In 1918, the women were invited by Fr. Alberione to move to the small city of Susa and take charge of the diocesan newspaper. He explained that this would involve the direction, composition, and printing of the paper; the women would learn the typographical skills from their brothers, the Society of St. Paul. The women named their little workshop the "St. Paul Typography" and placed it under the great apostle's patronage. It was here that the group became known as the Daughters of St. Paul.
Four years later, the first nine members of the Daughters of St. Paul were allowed to make their perpetual professions in a private ceremony. Twenty-eight year old Teresa Merlo took the name Thecla, in honor of St. Thecla, the early follower of Paul. The women also received the title Maestra, in honor of Jesus the Master. Maestra Thecla Merlo was appointed Superior General of the new community.
The difficulties which the little group encountered from society and from the Church's hierarchy were immense; who had ever imagined women—never mind women religious—operating printing presses and composing books and newspapers?
The year the sisters made their perpetual profession, Fr. Alberione wrote:
"For the Daughters, the vocation to the good press is one still to be created. God creates it, raises it up, confirms it, and brings it to fulfillment with his grace. It involves something new and therefore entails greater difficulties."
In the following years, under Mother Thecla's guidance, the fledgling community expanded to 25 communities in Italy and had new foundations in Brazil, Argentina, and the United States. Mother Thecla remained Mother General until her death in 1964. During her lifetime she traveled around the world and under her direction the Daughters of St. Paul were established in every continent.

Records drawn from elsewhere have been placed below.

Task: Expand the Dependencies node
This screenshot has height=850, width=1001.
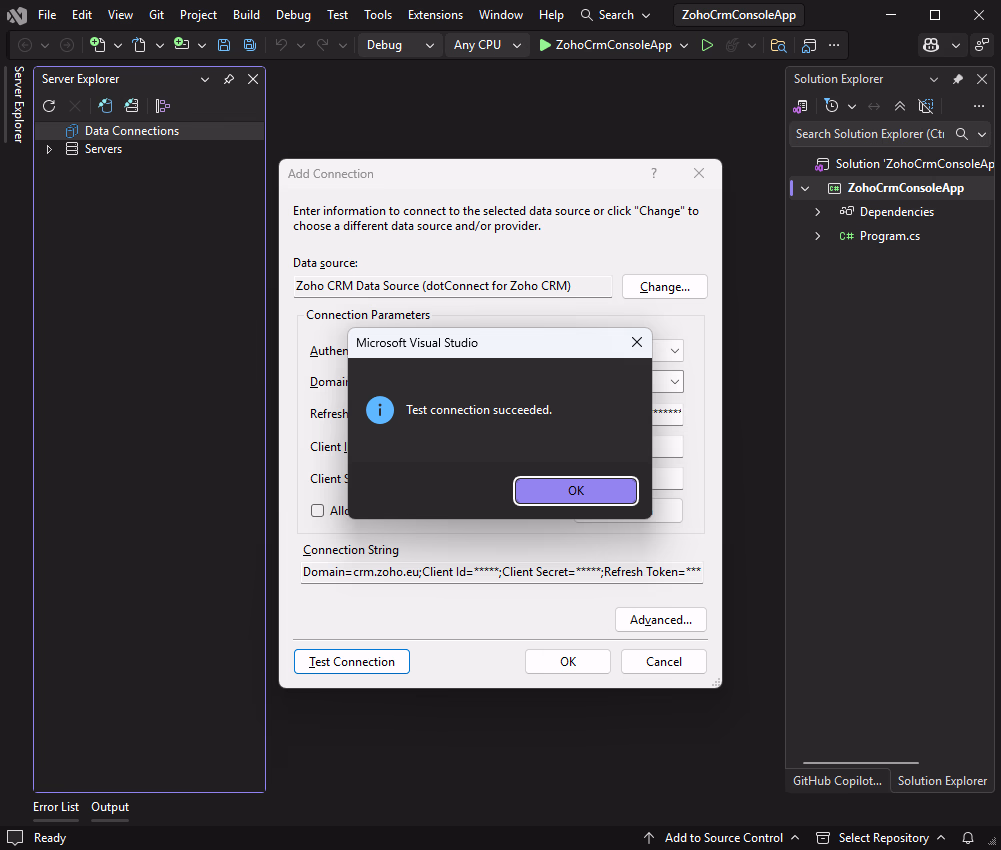Action: [820, 211]
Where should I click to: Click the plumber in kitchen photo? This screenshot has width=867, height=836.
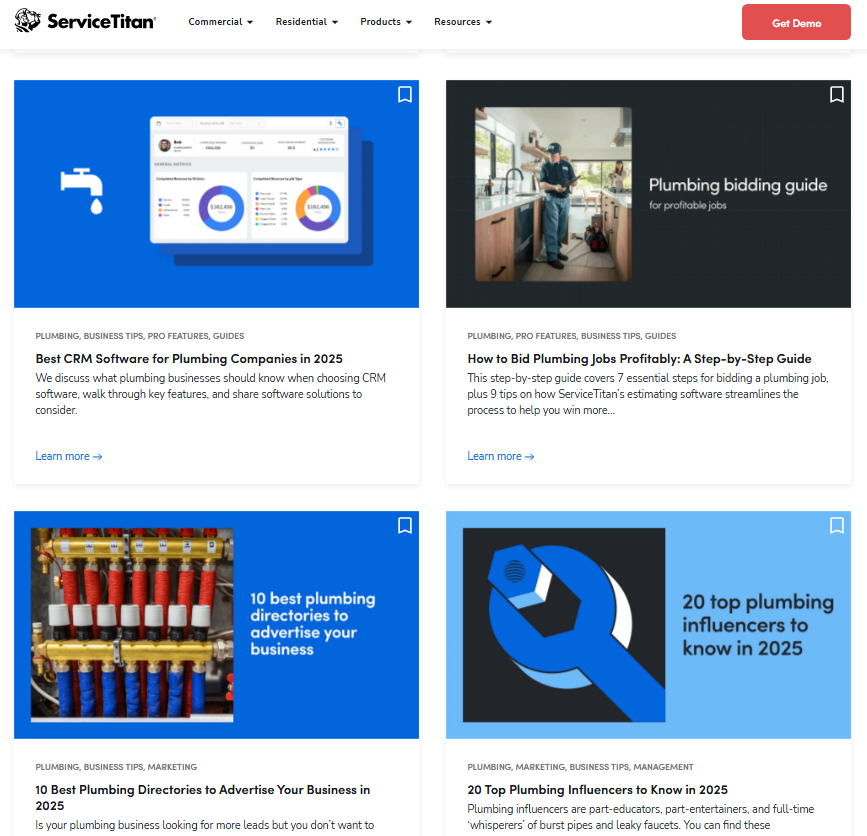point(553,194)
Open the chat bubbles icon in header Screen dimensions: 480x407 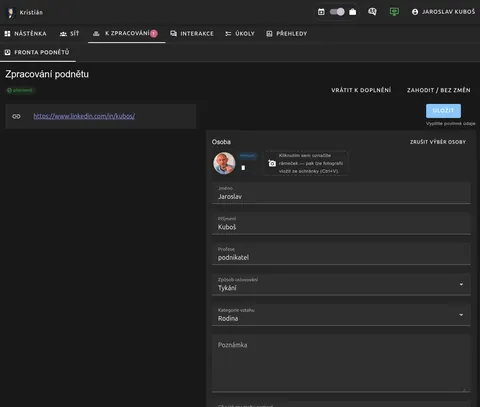(372, 12)
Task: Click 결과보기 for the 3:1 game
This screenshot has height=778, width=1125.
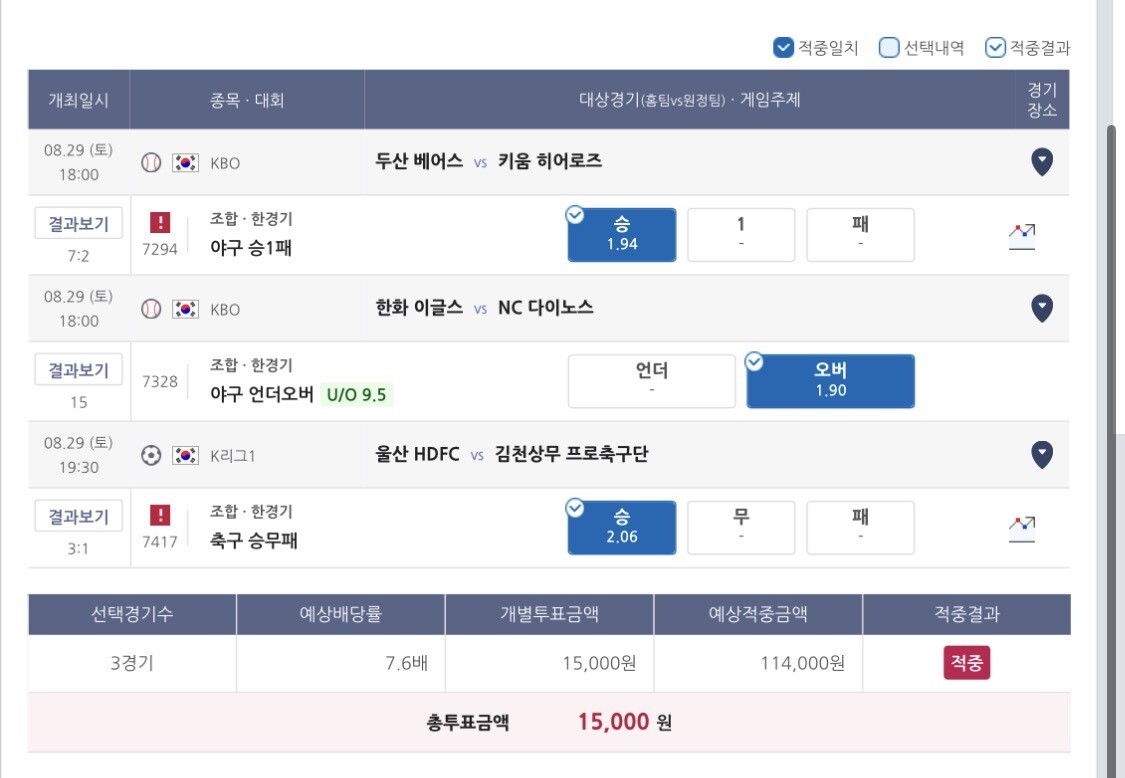Action: point(78,516)
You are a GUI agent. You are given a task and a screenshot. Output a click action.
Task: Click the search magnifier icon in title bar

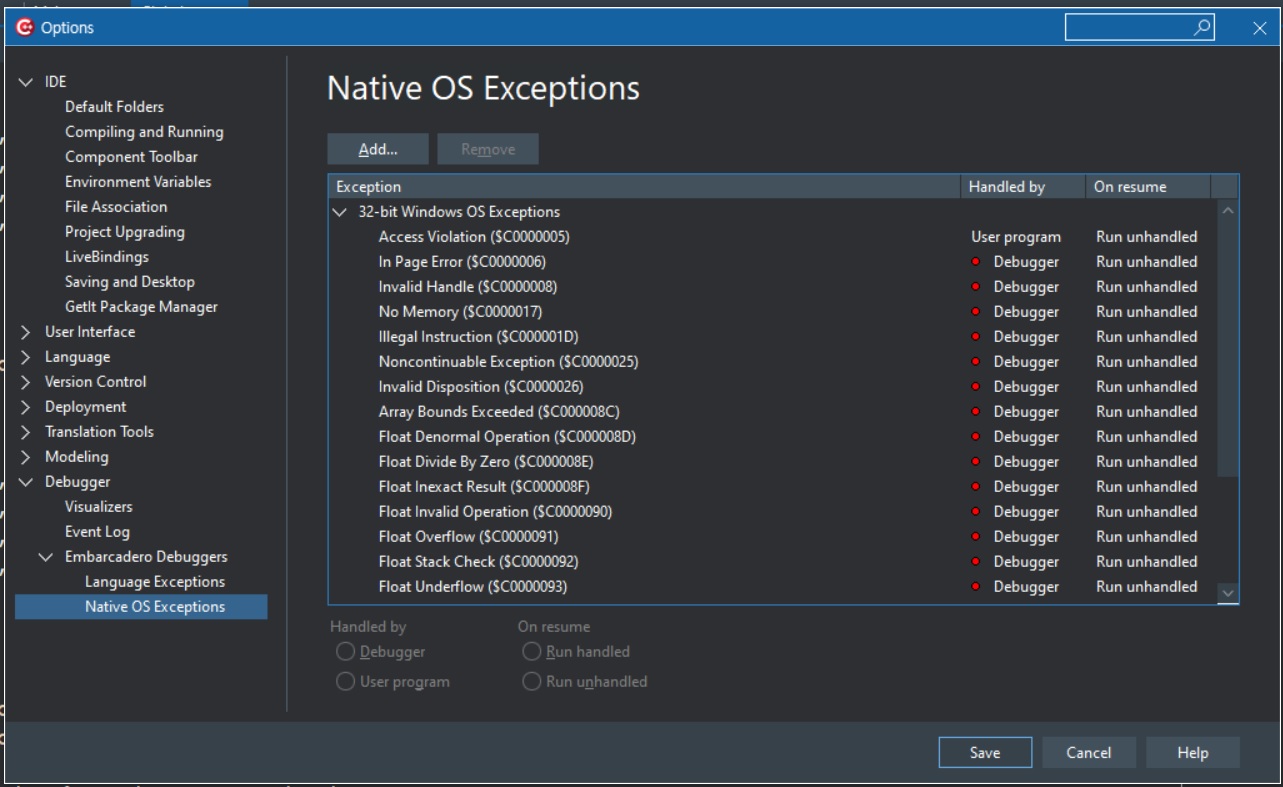click(x=1202, y=28)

Mother Thecla, in writing a circular letter to these early Daughters of St. Paul, conveyed her own vocational commitment: "The power idea which must animate us is the thought of souls. This thought must goad us on. We must be concerned about how we are to reach people and bring them the Word of truth and salvation. How many souls never hear of God! Who will help them?"
Mother Thecla was certainly a woman both of her time and ahead of her time. She had a singular desire to reach the people of her day with the Word of truth and salvation.
She courageously led the Daughters of St. Paul to the forefront of evangelization with each new form of media as it was developed.
Embracing the press, radio, film, and TV, she wrote: "Our Congregation will always be young, because it will make use of every new means to do good."
We Daughters of St. Paul look to the future with confidence and courage. Thanks to the generous and intelligent faith of Mother Thecla, ours is a life of prayer and apostolate which is ever young and vital in the life of the Church. And she has not left us alone; we share with her a deep reverence for the eternal Word of God and we feel her presence with us during our daily hour of Eucharistic Adoration. From heaven she reminds us: "Where there is the tabernacle we are never alone. Make beautiful hours of adoration... We lack nothing when we have Jesus with us."
Many of us are generous—in differing degrees—but to find a person who has set out to give EVERYTHING, and has kept on giving until death, isn't easy. We celebrate the total gift Mother Thecla made of her life to the Lord and his people. She was "one in a million." The Church officially recognized this when, on January 22, 1992, Pope John Paul II declared her Venerable.